= Gershon Galil =

Israeli Biblical Hebrew epigrapher

Gershon Galil (גרשון גליל) is Professor of Biblical Studies and Ancient History and former chair of the Department of Jewish History at the University of Haifa.

Gershon Galil earned his doctorate from the Hebrew University in Jerusalem. His work, The Chronology of the Kings of Israel and Judah, suggests a new chronology for the kings of ancient Israel and ancient Judah. His thesis was published by Brill Academic Publishers in 1996 and his chronology contrasts with those presented by the more traditional William F. Albright and Edwin R. Thiele.

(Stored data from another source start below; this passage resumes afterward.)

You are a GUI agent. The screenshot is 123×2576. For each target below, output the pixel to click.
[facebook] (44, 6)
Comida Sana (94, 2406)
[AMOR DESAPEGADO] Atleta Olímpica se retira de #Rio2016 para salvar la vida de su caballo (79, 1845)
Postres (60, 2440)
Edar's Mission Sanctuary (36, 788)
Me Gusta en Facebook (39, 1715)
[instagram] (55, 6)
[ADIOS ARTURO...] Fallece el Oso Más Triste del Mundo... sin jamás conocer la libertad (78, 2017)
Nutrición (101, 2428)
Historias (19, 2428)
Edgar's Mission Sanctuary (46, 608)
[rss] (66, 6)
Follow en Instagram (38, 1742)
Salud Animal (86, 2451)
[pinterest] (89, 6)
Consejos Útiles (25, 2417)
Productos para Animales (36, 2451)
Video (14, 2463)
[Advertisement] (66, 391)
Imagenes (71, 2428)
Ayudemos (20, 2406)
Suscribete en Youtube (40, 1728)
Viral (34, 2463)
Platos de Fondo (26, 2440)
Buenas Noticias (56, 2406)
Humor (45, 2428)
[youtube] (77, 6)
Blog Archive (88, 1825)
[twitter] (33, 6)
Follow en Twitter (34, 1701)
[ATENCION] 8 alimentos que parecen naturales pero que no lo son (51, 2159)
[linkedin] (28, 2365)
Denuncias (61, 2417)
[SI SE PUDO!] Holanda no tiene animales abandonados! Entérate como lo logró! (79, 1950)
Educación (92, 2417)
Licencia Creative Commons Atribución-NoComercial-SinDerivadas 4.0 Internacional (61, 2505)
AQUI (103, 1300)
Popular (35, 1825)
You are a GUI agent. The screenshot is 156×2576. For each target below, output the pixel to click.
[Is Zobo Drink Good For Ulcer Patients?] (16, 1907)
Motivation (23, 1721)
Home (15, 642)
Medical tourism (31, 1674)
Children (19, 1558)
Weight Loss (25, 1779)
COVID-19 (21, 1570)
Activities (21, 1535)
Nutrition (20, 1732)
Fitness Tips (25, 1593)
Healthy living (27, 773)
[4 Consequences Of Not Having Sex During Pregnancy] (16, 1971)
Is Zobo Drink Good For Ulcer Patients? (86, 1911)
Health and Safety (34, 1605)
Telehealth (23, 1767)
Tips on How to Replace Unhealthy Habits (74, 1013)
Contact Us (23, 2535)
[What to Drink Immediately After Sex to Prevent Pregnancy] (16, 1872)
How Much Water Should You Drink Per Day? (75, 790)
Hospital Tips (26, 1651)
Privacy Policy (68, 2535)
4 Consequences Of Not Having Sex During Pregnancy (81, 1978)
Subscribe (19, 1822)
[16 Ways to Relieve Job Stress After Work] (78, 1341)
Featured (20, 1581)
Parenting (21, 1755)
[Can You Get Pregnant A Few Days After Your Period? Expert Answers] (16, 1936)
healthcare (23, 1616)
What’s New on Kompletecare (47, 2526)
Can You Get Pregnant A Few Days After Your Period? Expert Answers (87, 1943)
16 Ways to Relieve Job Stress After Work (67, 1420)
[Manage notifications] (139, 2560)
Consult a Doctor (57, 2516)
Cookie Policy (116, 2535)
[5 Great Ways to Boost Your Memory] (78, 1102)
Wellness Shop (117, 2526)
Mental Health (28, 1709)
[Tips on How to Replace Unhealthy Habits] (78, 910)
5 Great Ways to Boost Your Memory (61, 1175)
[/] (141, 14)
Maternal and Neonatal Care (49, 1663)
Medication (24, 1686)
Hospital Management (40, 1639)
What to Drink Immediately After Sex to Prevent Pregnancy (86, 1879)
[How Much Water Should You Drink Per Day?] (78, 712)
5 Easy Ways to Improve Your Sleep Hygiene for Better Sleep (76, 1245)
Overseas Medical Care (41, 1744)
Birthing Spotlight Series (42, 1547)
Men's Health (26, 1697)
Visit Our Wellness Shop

Galil's studies of ancient Near Eastern culture and history include Israel and Assyria (Hebrew; Zmora-Bitan, 2001); The Lower Stratum Families in the Neo-Assyrian Period (BRILL, 2007) and more. He also co-edited two volumes of the Supplement to Vetus Testamentum: Studies in Historical Geography and Biblical Historiography presented to Zecharia Kallai (with M. Weinfeld, Brill, 2000); and Homeland and Exile: Biblical and Ancient Near Eastern Studies in Honour of Bustenay Oded (with M. Geller and A. Millard, Brill, 2009).

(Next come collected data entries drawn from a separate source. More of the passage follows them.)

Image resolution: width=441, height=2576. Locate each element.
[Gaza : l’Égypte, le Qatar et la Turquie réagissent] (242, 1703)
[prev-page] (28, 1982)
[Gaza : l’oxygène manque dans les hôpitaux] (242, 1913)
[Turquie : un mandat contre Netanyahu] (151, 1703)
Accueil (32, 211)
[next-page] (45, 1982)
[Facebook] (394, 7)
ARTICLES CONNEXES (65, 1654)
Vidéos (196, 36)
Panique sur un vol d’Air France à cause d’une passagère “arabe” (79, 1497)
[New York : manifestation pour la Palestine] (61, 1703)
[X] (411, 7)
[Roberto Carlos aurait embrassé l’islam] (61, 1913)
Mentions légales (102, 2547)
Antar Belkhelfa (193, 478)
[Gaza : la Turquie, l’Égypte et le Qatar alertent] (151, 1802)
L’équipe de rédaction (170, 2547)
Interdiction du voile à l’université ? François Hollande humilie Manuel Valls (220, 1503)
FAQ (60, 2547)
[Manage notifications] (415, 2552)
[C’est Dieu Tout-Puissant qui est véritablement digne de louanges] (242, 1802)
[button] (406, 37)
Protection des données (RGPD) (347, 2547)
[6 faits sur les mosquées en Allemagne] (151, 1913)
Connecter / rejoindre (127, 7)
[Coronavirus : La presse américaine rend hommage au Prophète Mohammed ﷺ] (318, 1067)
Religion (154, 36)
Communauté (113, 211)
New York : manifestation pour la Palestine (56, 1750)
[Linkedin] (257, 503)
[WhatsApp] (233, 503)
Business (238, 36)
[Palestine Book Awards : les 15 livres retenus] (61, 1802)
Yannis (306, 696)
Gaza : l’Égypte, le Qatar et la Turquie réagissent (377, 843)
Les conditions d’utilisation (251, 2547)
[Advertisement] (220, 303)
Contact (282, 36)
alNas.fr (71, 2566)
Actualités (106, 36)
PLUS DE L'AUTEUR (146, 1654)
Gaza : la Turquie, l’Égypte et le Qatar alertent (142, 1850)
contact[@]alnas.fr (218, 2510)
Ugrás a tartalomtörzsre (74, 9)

In recent years, Galil has garnered significant media attention for a series of high-profile but controversial claims regarding early Hebrew inscriptions. These include his interpretation of the so-called Mount Ebal Curse Tablet - a lead sheet allegedly dating to the Late Bronze Age, discovered at the site popularly known as Joshua's Altar and reportedly removed under controversial circumstances from Palestinian controlled Area B of the West Bank - as containing the earliest known Hebrew text, a claim widely disputed by epigraphers and archaeologists. He also co-announced multiple alleged inscriptions in the Siloam Tunnel, which he argued provide new insights into the reign of Hezekiah and the chronology of biblical events, though these too were met with skepticism, as Galil has been the only scholar to identify these inscriptions. In 2024, Galil and collaborators presented what they described as a "Jerusalem curse tablet," again publicized via press release rather than peer-reviewed publication. While these announcements received broad coverage in the popular media, they have generally not been accepted by the mainstream scholarly community, which has raised concerns over methodology, dating, and the lack of formal academic scrutiny prior to public dissemination.